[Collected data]
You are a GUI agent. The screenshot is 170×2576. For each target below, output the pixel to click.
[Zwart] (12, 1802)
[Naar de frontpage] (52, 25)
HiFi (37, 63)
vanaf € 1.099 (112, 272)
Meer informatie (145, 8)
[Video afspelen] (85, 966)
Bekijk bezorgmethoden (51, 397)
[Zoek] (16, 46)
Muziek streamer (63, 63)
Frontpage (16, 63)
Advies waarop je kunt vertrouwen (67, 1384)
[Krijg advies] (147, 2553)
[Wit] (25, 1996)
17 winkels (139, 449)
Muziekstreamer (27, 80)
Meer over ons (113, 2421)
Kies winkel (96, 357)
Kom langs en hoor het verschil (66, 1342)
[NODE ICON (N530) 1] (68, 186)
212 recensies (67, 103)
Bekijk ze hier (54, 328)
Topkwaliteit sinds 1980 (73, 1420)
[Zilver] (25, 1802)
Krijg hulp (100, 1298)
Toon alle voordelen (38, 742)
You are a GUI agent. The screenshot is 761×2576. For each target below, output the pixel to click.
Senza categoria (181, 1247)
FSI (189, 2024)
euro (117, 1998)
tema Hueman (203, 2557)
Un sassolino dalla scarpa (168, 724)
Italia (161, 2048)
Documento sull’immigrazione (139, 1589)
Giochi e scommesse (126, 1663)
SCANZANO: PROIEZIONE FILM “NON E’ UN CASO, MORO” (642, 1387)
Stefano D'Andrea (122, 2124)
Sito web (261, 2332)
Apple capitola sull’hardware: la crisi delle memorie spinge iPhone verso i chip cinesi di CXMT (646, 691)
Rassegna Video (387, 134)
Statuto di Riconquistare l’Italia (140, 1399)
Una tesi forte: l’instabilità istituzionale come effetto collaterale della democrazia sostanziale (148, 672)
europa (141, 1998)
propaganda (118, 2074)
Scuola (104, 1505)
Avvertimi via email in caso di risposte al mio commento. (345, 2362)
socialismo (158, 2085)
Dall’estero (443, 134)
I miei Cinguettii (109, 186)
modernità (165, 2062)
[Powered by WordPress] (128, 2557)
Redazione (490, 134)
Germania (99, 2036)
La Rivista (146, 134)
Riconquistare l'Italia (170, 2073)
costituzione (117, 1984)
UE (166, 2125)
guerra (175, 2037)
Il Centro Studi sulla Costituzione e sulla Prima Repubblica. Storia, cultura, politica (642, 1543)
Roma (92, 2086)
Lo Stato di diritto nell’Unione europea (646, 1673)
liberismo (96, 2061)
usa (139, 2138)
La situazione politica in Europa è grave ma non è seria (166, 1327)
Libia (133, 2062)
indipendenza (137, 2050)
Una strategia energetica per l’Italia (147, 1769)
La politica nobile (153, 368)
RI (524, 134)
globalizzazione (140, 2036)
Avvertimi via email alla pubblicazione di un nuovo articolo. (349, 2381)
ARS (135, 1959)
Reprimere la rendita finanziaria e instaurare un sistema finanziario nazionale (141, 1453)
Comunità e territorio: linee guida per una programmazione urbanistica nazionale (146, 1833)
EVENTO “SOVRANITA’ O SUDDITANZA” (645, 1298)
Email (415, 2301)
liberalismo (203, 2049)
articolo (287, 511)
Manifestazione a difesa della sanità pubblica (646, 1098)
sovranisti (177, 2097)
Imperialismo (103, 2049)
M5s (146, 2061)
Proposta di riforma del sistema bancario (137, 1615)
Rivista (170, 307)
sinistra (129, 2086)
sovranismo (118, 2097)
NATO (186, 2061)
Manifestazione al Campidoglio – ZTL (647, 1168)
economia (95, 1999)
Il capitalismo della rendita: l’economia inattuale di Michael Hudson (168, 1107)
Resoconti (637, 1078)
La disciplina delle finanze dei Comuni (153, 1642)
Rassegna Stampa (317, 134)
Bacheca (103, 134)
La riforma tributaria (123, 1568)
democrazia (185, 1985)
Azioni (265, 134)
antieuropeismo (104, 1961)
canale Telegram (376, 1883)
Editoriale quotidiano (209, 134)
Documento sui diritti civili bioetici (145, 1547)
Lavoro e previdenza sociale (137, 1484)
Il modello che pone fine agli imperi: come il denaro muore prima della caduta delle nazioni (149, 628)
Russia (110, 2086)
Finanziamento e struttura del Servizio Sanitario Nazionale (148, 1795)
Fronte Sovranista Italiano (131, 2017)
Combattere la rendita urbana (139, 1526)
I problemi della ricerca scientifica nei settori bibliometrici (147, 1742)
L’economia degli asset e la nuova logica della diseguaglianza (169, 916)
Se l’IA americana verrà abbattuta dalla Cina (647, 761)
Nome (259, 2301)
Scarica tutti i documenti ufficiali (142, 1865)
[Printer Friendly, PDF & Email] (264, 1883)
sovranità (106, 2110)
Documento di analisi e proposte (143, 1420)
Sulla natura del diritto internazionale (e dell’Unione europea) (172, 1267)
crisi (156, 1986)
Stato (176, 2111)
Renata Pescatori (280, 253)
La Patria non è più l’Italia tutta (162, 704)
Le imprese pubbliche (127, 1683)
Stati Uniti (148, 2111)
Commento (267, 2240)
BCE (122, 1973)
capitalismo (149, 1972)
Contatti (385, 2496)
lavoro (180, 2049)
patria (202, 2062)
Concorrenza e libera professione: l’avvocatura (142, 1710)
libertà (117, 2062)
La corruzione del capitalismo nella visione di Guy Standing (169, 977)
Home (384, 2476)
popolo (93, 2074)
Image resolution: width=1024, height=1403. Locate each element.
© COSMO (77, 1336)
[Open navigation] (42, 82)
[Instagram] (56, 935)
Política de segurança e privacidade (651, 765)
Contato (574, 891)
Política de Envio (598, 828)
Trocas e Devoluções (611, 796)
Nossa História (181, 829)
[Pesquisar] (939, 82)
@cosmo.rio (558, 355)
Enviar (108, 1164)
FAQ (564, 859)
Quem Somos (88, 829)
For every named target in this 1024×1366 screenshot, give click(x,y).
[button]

- _WHAT THE TASK REQUIRES_
Give only the lines from the one holding "Il Centro Studi" through the one holding "globalizzazione (140, 2036)", each restated exactly as it appears above.

- _ANSWER SECTION_
Il Centro Studi sulla Costituzione e sulla Prima Repubblica. Storia, cultura, politica (642, 1543)
Roma (92, 2086)
Lo Stato di diritto nell’Unione europea (646, 1673)
liberismo (96, 2061)
usa (139, 2138)
La situazione politica in Europa è grave ma non è seria (166, 1327)
Libia (133, 2062)
indipendenza (137, 2050)
Una strategia energetica per l’Italia (147, 1769)
La politica nobile (153, 368)
RI (524, 134)
globalizzazione (140, 2036)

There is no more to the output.